I’m sitting at a coffee shop in downtown Stockholm, and some three meters from me, right in front of me, there’s Patrik Isaksson, a Swedish pop star. Whenever I see him on TV, or hear any of the songs on his first album, I think of the winter of 1999 when I often drove down to my apartment late, late at night, listening to his songs, singing along, practicing my Swedish, and finding hidden messages in his songs.

Born to run.

Not the kind of hidden messages that you’d only find if you played the songs backwards, but simply lines that made me smile and that felt like secret messages from the universe. Lines that fit my situation perfectly. Like the song, “Inget kan gå fel”.

“It feels like heaven has opened up its gates / because now I know / nothing can go wrong, if we have faith in each other.”

And driving down the silent E4 south, I could squeeze three of my favorite songs – or the same one three, four times – into those 18 minutes it took me to get from Mormor’s house to my apartment on the south side of town.

Because Mormor’s house means Grandma’s house and that’s where Wife lived.

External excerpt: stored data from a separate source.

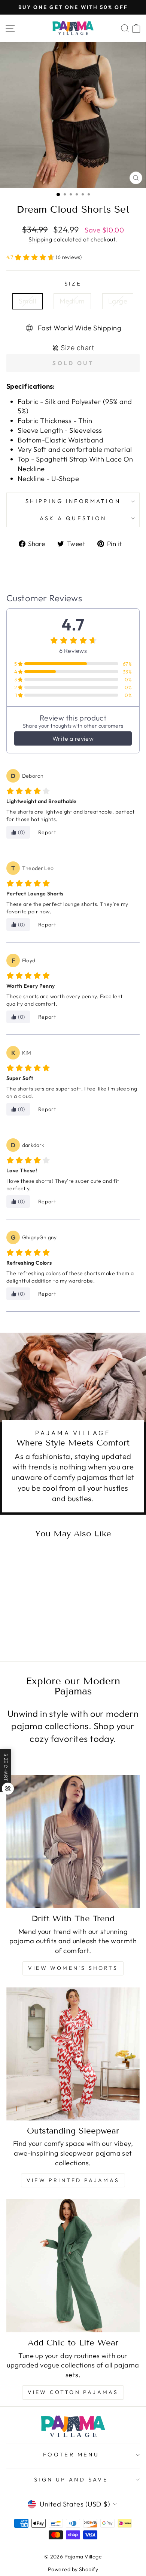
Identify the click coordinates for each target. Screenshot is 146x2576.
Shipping (40, 239)
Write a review (73, 738)
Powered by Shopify (73, 2569)
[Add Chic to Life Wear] (73, 2265)
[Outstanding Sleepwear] (73, 2053)
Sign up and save (71, 2479)
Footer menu (71, 2454)
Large (117, 301)
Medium (72, 301)
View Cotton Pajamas (73, 2392)
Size (73, 283)
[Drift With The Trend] (73, 1841)
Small (27, 301)
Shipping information (73, 501)
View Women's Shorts (73, 1968)
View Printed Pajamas (73, 2180)
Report (47, 832)
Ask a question (73, 518)
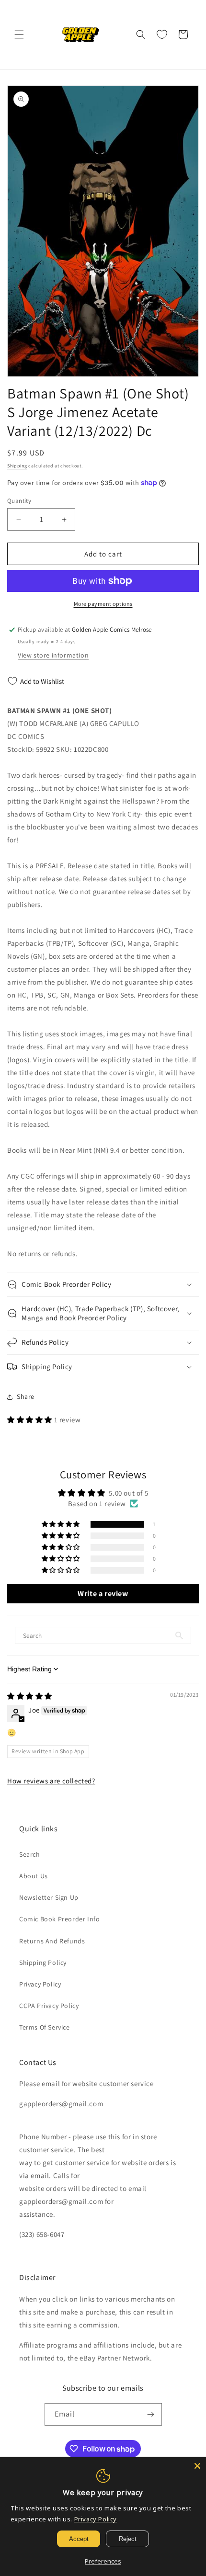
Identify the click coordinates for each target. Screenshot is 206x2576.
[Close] (197, 2466)
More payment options (103, 603)
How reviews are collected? (51, 1780)
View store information (53, 655)
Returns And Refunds (52, 1941)
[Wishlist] (161, 34)
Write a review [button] (103, 1594)
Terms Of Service (44, 2027)
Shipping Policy (43, 1962)
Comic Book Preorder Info (59, 1919)
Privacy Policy (40, 1984)
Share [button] (25, 1396)
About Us (33, 1876)
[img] (29, 1696)
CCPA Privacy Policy (49, 2005)
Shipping (17, 466)
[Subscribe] (150, 2414)
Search (29, 1854)
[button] (19, 34)
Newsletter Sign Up (49, 1897)
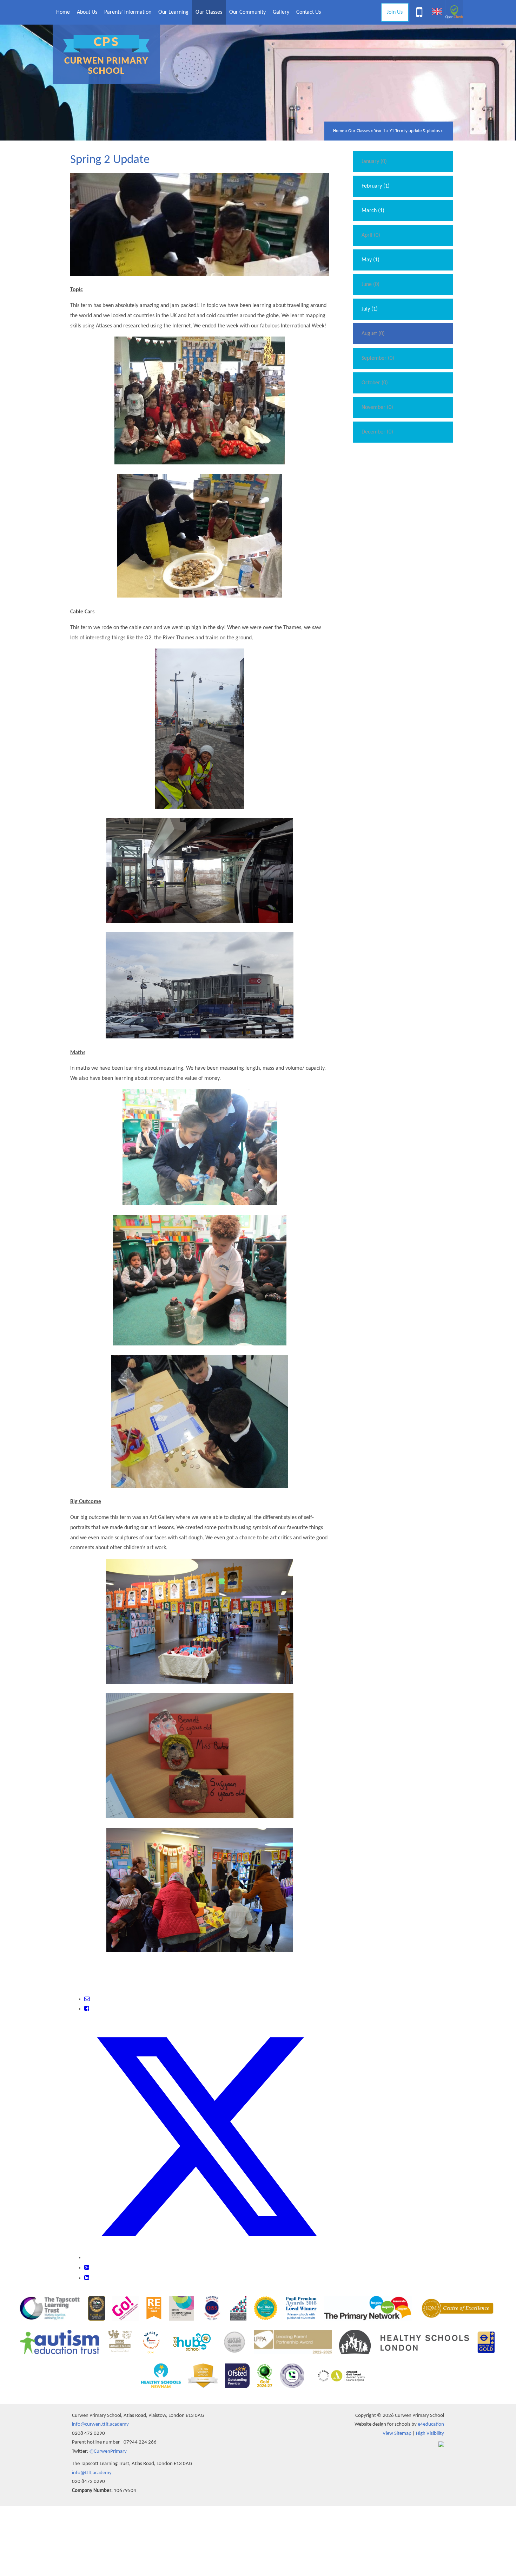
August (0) (373, 334)
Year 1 (379, 131)
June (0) (370, 284)
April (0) (371, 235)
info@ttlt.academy (92, 2473)
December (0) (377, 432)
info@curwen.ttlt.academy (100, 2424)
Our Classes (359, 131)
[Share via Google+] (86, 2268)
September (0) (378, 358)
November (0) (377, 407)
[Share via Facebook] (86, 2009)
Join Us (395, 12)
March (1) (373, 211)
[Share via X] (206, 2258)
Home (338, 131)
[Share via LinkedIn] (86, 2278)
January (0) (374, 161)
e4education (431, 2424)
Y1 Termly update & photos (415, 131)
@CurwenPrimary (108, 2451)
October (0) (375, 383)
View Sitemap (397, 2433)
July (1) (370, 309)
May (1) (370, 260)
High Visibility (430, 2433)
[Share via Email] (87, 1999)
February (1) (376, 186)
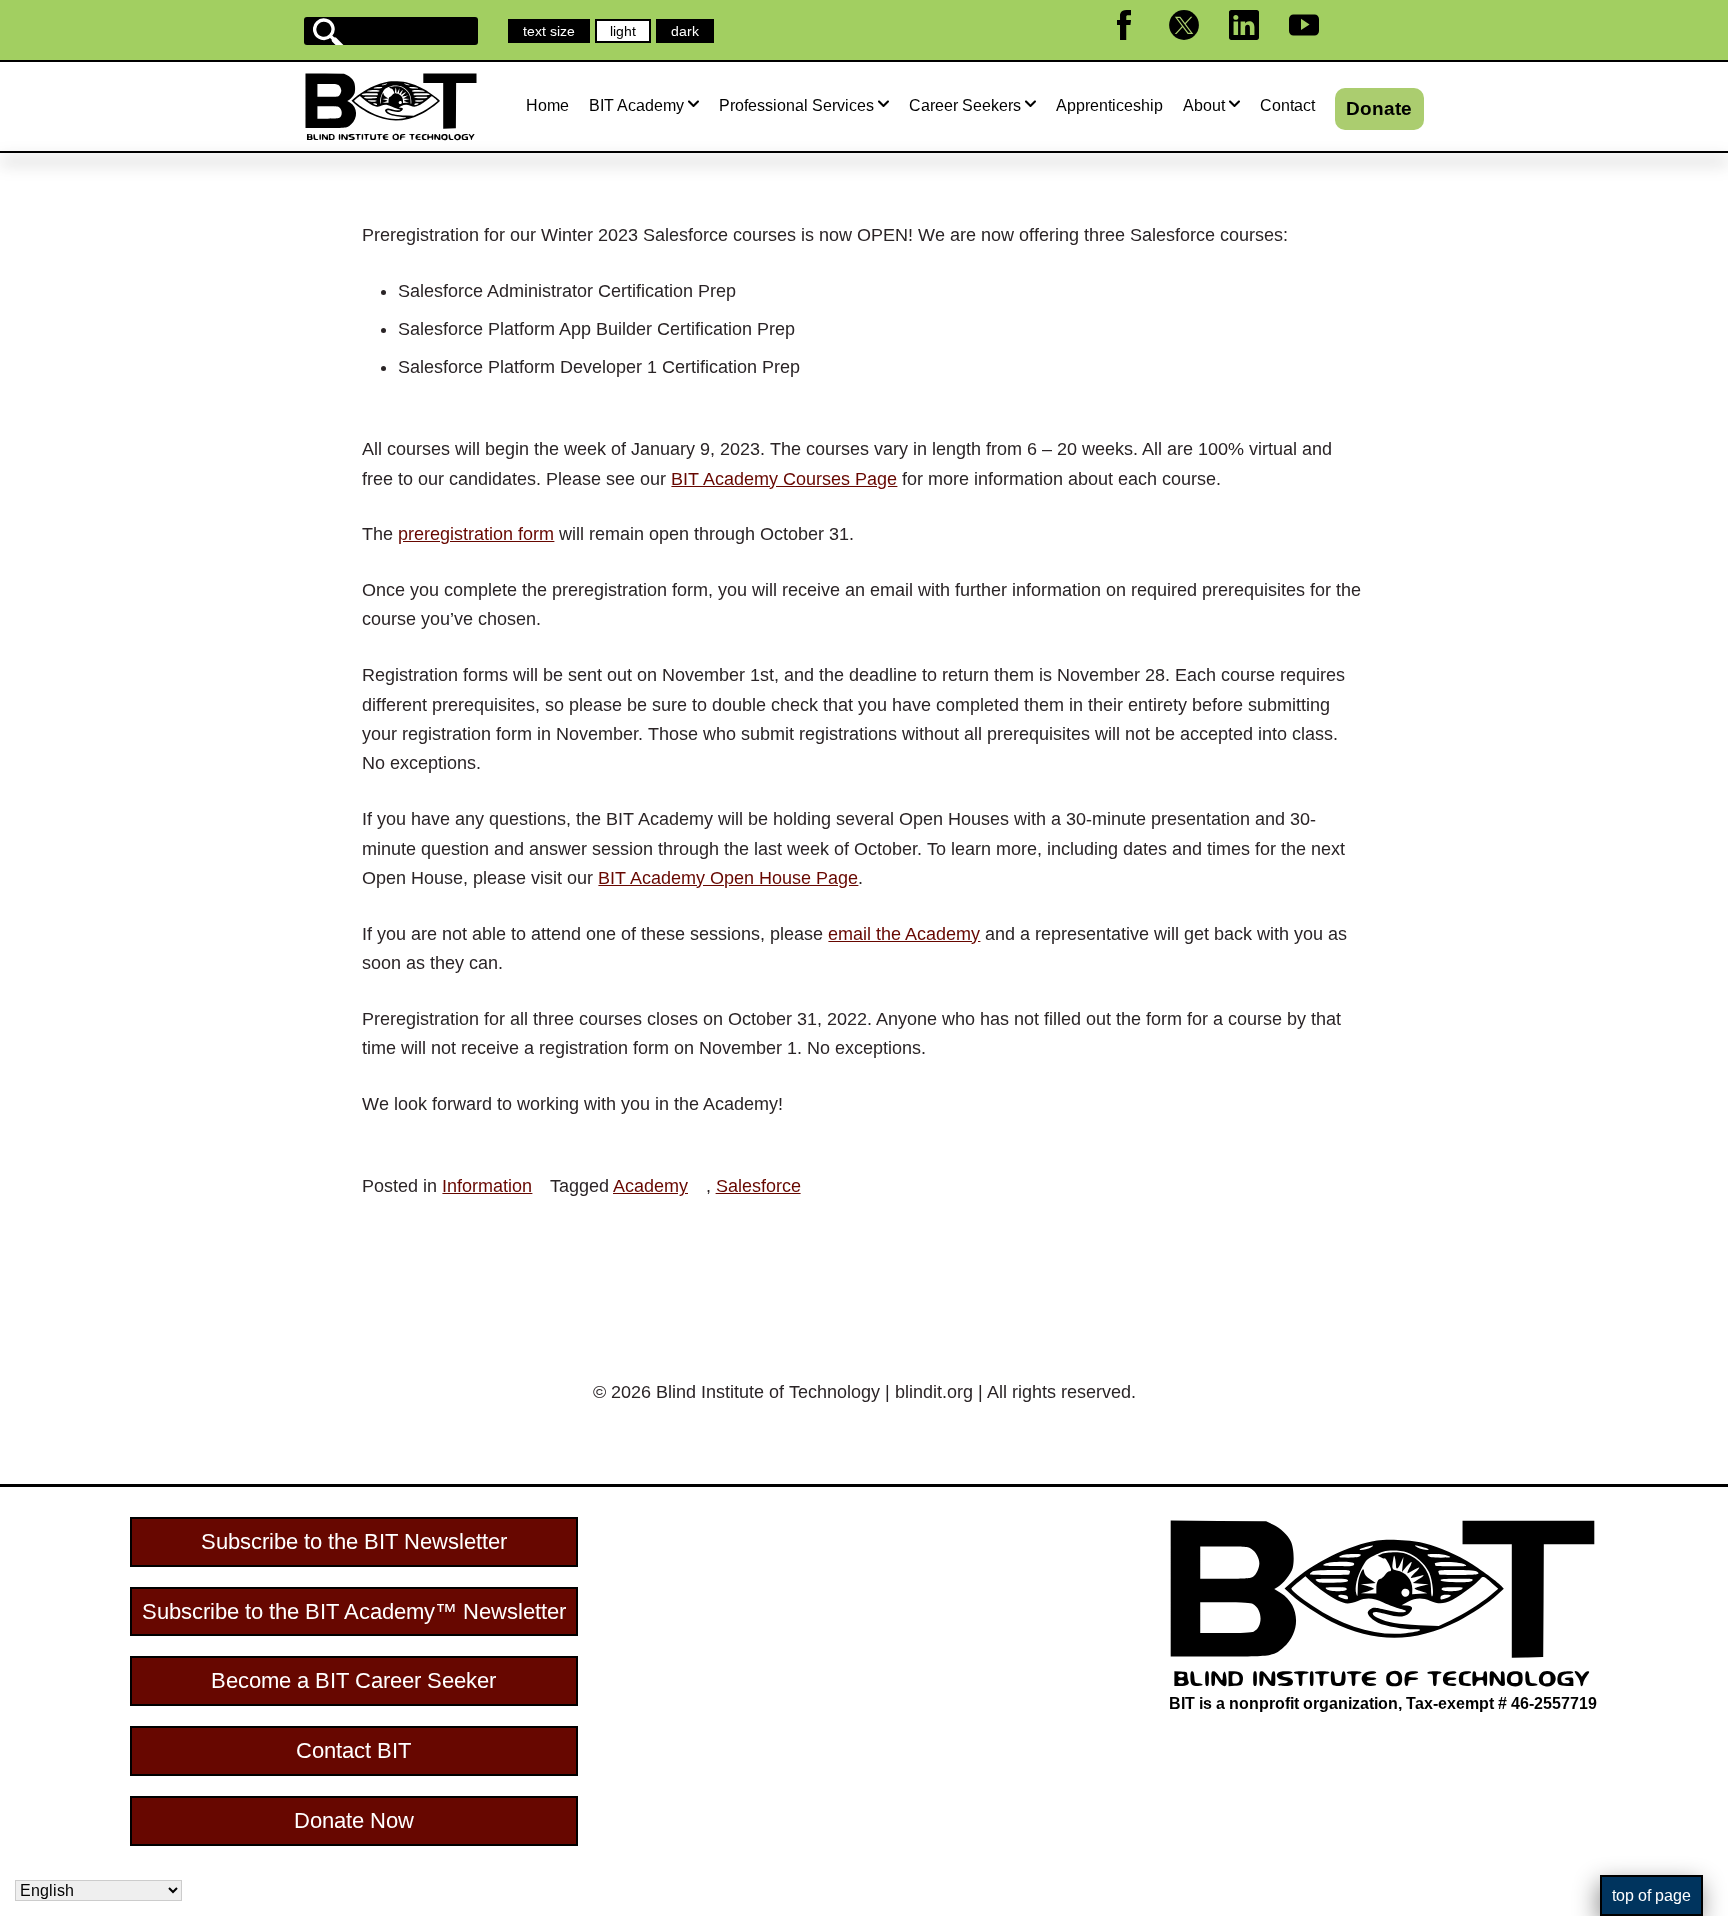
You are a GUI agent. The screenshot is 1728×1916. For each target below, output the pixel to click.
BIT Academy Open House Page (728, 878)
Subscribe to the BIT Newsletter (354, 1541)
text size (549, 31)
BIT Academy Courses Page (784, 479)
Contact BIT (353, 1750)
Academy (650, 1186)
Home (547, 105)
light (630, 32)
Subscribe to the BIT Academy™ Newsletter (354, 1611)
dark (692, 32)
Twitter (1192, 48)
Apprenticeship (1109, 105)
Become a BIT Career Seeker (353, 1680)
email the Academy (904, 934)
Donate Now (354, 1820)
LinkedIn (1256, 48)
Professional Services (796, 105)
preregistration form (476, 534)
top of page (1651, 1895)
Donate (1379, 108)
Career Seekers (965, 105)
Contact (1287, 105)
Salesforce (758, 1186)
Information (487, 1186)
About (1204, 105)
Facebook (1136, 48)
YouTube (1316, 48)
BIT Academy (636, 105)
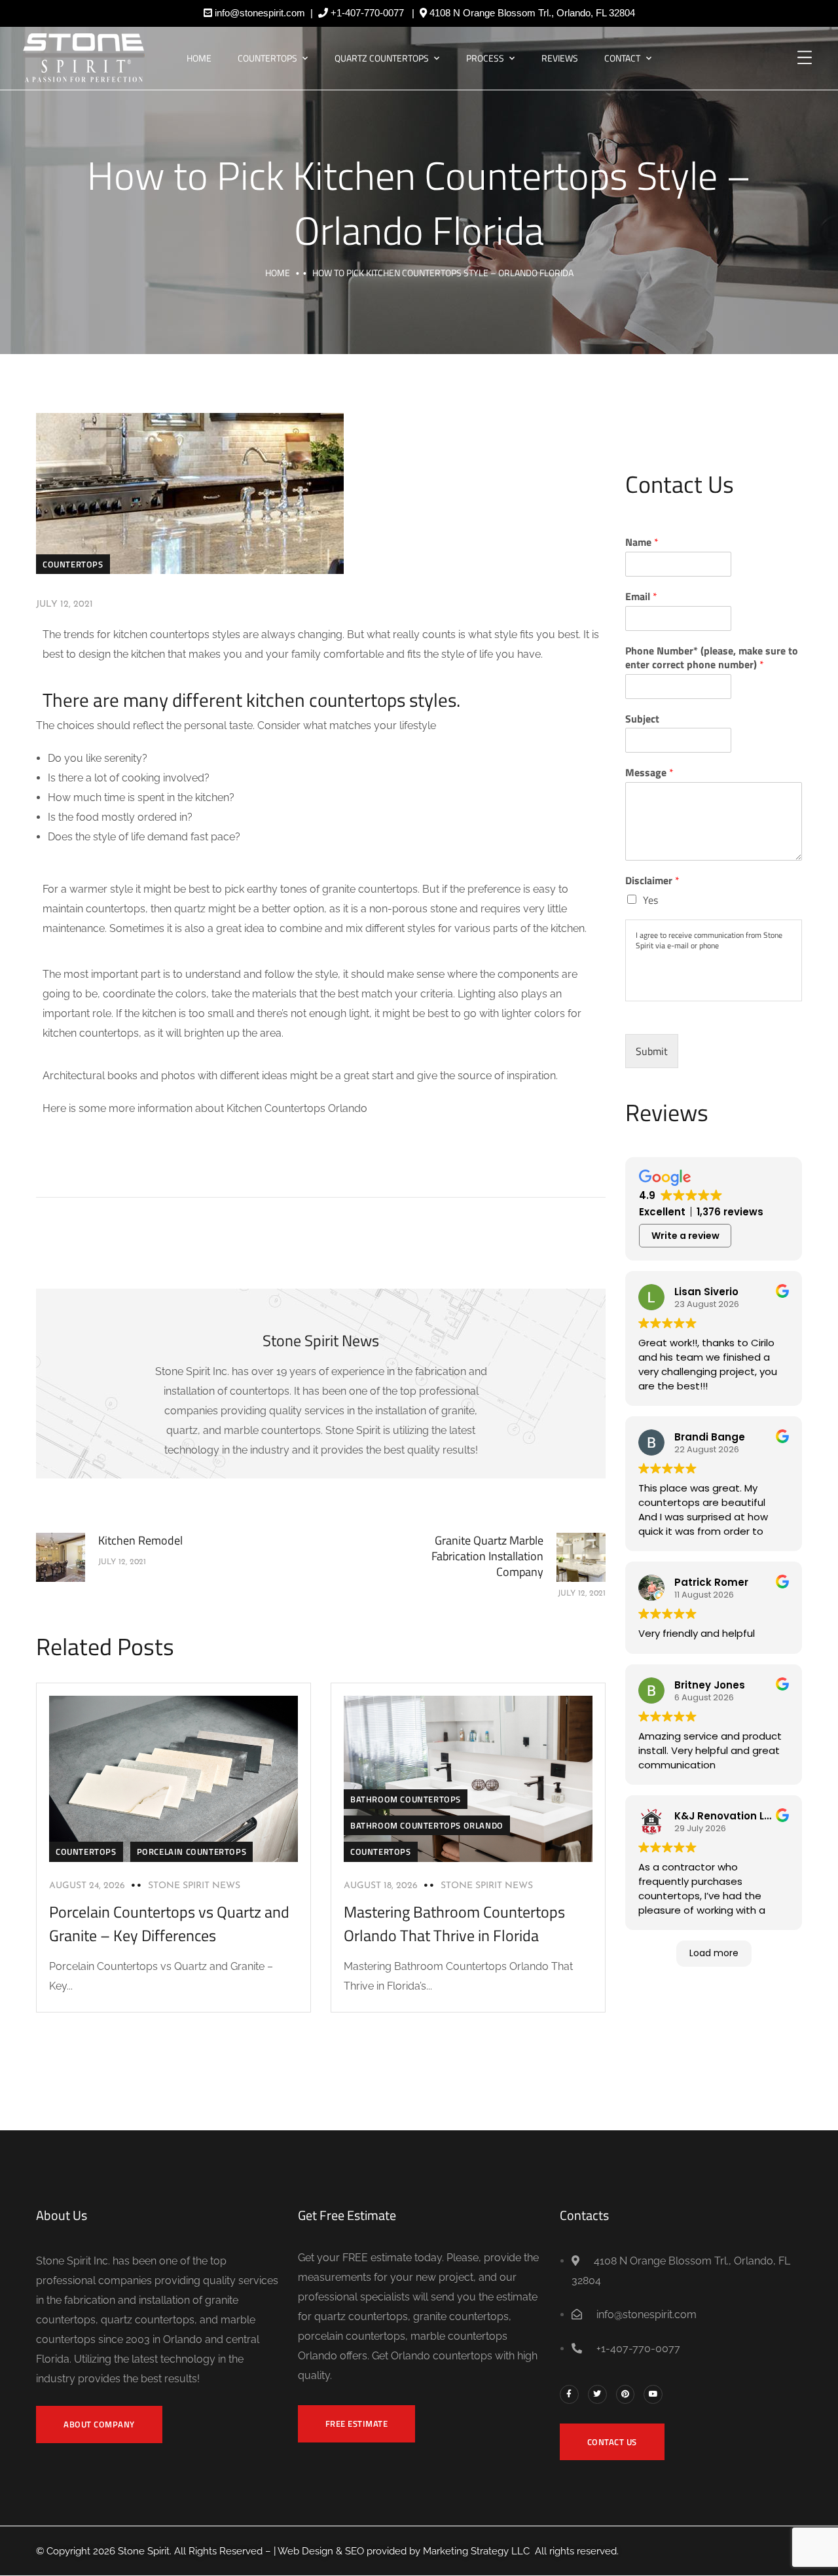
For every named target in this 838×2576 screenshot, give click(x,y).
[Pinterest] (625, 2394)
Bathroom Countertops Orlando (426, 1825)
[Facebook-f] (569, 2394)
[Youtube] (653, 2394)
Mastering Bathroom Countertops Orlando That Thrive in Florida (454, 1923)
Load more (713, 1952)
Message (649, 772)
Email (641, 596)
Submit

After dinner, after a movie, after long walks and talks, I would get in my car and drive home. For months it was always Patrik’s music that was blasting from the speakers of my BMW.

And when Patrik was singing about how everything would be alright, and how he felt strong and wonderful with his girl, I knew exactly what he was singing about. He was singing about me and Wife.

I would play Patrik’s album when we went for drives together, and while Wife wasn’t as big a fan as I was, she liked to sing the harmonies, and to me, that made her the most talented person in the world.

The winter turned to spring, the days got longer and longer. My Swedish got better and nothing did go wrong. A few months later, my car ride got a lot shorter when Wife moved to the south side of town, and then, a few months after that, we moved in together.

The Beemer’s long gone, and I don’t drive around in the middle of the night much these days. I have bought most, if not all, of Patrik’s albums over the years. Some are good, but none as good as the first one.

The first one was so good, though, that I had to do my nod again. You know, that universal gesture of acknowledgement of another person that is still discreet and not intrusive – and subtle enough for me to turn it into an attempt to get the hair off my face if the situation gets to be too embarrassing.

Patrik didn’t see my nod, but I fixed my hair anyway. Then I texted Wife.